A voz necessária

Em "sereia no copo d’água", de Nina Rizzi, uma “voz” se torna a protagonista dos poemas
Nina Rizzi, autor de “sereia no copo d’água”
30/04/2020

Ao longo do tempo, as sereias mudam de forma. Seu primeiro historiador, o rapsodo do livro XII da Odisseia, não conta como eram; para Ovídio, são aves de plumagem avermelhada e rosto de virgem; para Apolônio de Rodes, da metade do corpo para cima são mulheres e da metade para baixo, aves marinhas; para o mestre Tirso de Molina (e para a heráldica), “metade mulheres, metade peixes”.

No trecho acima, extraído do Livro dos seres imaginários (1957), de  Jorge Luis Borges, com colaboração da historiadora Margarita Guerrero, é possível visualizar algumas das mutações pelas quais a ideia de sereia passa. A Odisseia de Homero conta que as sereias eram monstros com uma voz tão linda que, ao escutá-las, os navegantes eram atraídos para sua ruína. Para conhecer o canto e sair ileso, Odisseu arquiteta um plano: ordena aos seus tripulantes que tapem os próprios ouvidos com cera e o amarrem ao mastro. Na tentativa de atraí-lo, as sereias oferecem a Odisseu todo o conhecimento do mundo, mas, amarrado, ele apenas segue com sua embarcação.

## Conjunto de tarefas
[1] Indique todos os autores que, no parágrafo iniciado por "Ao longo do tempo", descrevem a forma das sereias no texto sobre as sereias.
[2] Edite o trecho do texto sobre as sereias, começando em "No trecho acima, extraído" e terminando em "com sua embarcação.", trocando "navegantes" por "marinheiros".
O material não guarda relação alguma com o texto.

## Itens
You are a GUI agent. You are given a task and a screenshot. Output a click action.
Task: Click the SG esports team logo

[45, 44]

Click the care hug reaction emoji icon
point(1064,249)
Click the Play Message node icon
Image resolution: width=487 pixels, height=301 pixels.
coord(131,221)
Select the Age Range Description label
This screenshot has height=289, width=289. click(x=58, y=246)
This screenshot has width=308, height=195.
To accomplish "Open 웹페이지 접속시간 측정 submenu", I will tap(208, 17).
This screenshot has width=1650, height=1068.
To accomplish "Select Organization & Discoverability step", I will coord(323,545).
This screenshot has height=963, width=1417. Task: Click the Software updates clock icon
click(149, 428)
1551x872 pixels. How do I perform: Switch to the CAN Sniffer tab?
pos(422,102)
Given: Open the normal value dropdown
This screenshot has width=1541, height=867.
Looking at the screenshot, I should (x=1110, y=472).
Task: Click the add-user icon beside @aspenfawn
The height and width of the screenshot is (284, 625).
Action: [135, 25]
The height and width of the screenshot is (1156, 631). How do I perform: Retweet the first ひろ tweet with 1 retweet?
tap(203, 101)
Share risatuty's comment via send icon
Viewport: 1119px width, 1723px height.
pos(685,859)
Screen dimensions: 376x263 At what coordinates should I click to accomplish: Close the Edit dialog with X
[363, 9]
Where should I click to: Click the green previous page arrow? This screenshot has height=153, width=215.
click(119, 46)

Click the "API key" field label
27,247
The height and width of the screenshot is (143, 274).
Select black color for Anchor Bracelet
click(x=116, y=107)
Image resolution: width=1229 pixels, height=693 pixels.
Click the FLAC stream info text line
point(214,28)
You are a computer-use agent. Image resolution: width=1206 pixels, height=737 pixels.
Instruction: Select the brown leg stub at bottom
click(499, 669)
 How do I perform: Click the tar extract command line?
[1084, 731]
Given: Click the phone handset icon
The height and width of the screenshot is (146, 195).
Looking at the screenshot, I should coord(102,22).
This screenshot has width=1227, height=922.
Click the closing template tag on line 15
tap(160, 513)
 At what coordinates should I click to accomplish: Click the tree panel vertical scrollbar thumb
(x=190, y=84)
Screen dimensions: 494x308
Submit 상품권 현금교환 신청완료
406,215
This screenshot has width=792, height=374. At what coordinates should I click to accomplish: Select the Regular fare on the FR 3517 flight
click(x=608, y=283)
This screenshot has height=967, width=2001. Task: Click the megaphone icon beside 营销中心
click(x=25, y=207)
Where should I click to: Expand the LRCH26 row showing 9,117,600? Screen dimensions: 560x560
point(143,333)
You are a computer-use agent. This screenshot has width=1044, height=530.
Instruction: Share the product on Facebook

## Respostas completas
[1] Ovídio, Apolônio de Rodes e Tirso de Molina.

[2]
No trecho acima, extraído do Livro dos seres imaginários (1957), de  Jorge Luis Borges, com colaboração da historiadora Margarita Guerrero, é possível visualizar algumas das mutações pelas quais a ideia de sereia passa. A Odisseia de Homero conta que as sereias eram monstros com uma voz tão linda que, ao escutá-las, os marinheiros eram atraídos para sua ruína. Para conhecer o canto e sair ileso, Odisseu arquiteta um plano: ordena aos seus tripulantes que tapem os próprios ouvidos com cera e o amarrem ao mastro. Na tentativa de atraí-lo, as sereias oferecem a Odisseu todo o conhecimento do mundo, mas, amarrado, ele apenas segue com sua embarcação.